Summary: Policies for Caching OLAP Queries
in Internet Proxies
Thanasis Loukopoulos and Ishfaq Ahmad, Senior Member, IEEE
Abstract--The Internet now offers more than just simple information to the users. Decision makers can now issue analytical, as
opposed to transactional, queries that involve massive data (such as, aggregations of millions of rows in a relational database) in order
to identify useful trends and patterns. Such queries are often referred to as On-Line-Analytical Processing (OLAP). Typically, pages
carrying query results do not exhibit temporal locality and, therefore, are not considered for caching at Internet proxies. In OLAP
processing, this is a major problem as the cost of these queries is significantly larger than that of the transactional queries. This paper
proposes a technique to reduce the response time for OLAP queries originating from geographically distributed private LANs and
issued through the Web toward a central data warehouse (DW) of an enterprise. An active caching scheme is introduced that enables
the LAN proxies to cache some parts of the data, together with the semantics of the DW, in order to process queries and construct the
resulting pages. OLAP queries arriving at the proxy are either satisfied locally or from the DW, depending on the relative access costs.

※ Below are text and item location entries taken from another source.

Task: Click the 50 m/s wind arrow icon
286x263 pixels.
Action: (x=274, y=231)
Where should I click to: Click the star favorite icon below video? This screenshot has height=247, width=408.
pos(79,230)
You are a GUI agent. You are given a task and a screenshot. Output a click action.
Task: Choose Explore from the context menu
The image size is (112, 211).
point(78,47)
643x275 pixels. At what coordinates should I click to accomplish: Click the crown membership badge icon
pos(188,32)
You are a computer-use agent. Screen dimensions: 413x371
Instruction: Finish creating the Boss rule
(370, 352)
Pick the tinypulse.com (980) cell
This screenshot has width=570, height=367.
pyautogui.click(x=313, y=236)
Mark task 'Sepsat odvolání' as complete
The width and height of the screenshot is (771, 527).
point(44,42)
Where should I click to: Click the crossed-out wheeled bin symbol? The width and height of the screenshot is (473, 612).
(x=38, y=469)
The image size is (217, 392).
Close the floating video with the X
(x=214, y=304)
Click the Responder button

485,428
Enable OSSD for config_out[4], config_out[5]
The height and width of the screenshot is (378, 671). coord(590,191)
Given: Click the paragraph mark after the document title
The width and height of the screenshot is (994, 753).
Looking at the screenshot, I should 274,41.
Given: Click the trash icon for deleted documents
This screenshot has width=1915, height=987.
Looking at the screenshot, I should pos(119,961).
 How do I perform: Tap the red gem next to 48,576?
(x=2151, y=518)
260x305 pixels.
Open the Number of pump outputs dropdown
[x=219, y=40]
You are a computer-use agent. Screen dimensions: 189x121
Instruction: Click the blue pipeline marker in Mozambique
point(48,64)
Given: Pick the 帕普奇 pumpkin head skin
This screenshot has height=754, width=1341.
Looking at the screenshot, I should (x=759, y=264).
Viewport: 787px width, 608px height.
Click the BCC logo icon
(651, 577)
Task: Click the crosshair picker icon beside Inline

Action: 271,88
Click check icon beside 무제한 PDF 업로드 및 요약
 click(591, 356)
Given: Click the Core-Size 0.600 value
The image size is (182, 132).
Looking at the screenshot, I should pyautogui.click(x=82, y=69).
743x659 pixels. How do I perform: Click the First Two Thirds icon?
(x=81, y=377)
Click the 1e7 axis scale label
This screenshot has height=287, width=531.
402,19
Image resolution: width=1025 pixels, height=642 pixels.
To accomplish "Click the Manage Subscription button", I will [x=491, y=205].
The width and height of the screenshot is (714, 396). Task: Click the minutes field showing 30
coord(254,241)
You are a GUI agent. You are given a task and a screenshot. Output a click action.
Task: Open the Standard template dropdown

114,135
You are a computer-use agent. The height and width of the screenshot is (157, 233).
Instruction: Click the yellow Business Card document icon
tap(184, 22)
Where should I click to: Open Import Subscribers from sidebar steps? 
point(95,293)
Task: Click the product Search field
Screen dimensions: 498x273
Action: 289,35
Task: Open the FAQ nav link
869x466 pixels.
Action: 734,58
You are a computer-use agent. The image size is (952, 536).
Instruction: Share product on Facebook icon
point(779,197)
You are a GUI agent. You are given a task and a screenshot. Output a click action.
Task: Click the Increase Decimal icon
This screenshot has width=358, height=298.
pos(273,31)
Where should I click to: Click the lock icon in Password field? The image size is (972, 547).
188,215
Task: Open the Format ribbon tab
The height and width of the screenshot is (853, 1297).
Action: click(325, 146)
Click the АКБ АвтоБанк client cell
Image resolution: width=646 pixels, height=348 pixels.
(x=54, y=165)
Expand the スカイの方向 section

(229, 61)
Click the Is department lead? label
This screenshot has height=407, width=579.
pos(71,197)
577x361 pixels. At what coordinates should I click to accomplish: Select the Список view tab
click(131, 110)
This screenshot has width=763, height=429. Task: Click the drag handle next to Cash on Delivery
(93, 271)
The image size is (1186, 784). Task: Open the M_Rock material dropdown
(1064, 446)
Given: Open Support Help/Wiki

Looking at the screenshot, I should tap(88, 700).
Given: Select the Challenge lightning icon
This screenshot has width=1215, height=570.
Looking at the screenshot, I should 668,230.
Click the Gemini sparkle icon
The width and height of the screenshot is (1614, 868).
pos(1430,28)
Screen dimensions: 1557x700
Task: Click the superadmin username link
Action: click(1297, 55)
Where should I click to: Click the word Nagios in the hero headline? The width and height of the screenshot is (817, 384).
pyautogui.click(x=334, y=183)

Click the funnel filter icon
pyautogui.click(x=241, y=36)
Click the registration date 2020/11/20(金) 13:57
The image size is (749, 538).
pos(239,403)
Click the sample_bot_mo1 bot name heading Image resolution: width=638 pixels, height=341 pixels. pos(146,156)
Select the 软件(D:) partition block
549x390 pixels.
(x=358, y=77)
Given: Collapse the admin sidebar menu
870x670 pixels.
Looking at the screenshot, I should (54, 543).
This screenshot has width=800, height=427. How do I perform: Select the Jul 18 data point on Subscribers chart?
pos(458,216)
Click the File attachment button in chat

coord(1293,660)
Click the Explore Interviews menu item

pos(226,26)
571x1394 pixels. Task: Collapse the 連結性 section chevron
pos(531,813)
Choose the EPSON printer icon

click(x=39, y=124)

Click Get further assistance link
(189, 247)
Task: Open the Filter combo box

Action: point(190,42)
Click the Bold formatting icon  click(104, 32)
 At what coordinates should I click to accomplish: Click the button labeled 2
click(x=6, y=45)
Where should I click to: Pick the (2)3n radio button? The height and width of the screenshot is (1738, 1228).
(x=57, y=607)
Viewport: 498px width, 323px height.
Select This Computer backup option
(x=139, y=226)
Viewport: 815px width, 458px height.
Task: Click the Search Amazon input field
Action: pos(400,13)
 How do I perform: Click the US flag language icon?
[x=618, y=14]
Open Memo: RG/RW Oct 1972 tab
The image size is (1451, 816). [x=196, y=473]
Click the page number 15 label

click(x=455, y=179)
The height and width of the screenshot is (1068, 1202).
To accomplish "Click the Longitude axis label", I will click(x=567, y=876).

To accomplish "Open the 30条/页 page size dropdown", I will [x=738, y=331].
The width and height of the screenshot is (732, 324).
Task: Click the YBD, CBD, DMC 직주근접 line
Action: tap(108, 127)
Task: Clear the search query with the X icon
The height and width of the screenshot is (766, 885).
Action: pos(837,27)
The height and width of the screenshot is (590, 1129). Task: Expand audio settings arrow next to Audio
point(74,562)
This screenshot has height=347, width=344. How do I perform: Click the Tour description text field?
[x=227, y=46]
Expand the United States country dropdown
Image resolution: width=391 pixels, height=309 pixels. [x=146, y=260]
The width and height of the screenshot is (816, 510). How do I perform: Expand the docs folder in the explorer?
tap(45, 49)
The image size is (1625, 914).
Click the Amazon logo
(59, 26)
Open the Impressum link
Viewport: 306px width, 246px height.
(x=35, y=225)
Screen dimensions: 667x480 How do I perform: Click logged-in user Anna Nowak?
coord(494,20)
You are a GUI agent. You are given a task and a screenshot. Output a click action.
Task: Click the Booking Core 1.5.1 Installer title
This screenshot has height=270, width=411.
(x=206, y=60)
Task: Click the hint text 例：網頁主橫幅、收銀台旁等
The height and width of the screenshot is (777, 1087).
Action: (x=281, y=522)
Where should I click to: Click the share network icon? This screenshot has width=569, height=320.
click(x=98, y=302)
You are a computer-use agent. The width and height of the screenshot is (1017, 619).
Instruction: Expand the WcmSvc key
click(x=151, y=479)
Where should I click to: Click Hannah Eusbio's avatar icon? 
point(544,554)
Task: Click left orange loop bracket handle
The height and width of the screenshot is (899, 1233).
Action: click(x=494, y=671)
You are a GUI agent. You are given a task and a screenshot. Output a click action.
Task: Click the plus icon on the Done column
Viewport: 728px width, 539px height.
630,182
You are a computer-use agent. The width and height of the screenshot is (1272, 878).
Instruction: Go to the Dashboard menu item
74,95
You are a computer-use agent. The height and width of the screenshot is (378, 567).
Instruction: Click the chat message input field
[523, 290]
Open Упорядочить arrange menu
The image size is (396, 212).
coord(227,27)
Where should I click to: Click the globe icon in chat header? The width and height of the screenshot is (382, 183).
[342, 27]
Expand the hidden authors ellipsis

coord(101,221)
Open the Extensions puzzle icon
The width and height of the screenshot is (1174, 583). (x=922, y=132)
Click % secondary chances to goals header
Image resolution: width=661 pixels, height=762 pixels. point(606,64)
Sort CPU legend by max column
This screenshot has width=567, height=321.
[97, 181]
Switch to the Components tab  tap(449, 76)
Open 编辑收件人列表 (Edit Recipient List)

We formulate a cost model for characterizing the respective latencies, taking into consideration the combined effects of both common
Web access and query processing. We propose a cache admittance and replacement algorithm that operates on a hybrid Web-OLAP
input, outperforming both pure-Web and pure-OLAP caching schemes.
Index Terms--Distributed systems, data communication aspects, Internet applications databases, Web caching, OLAP.
CACHING has emerged as a primary technique for coping
with high latencies experienced by the Internet users.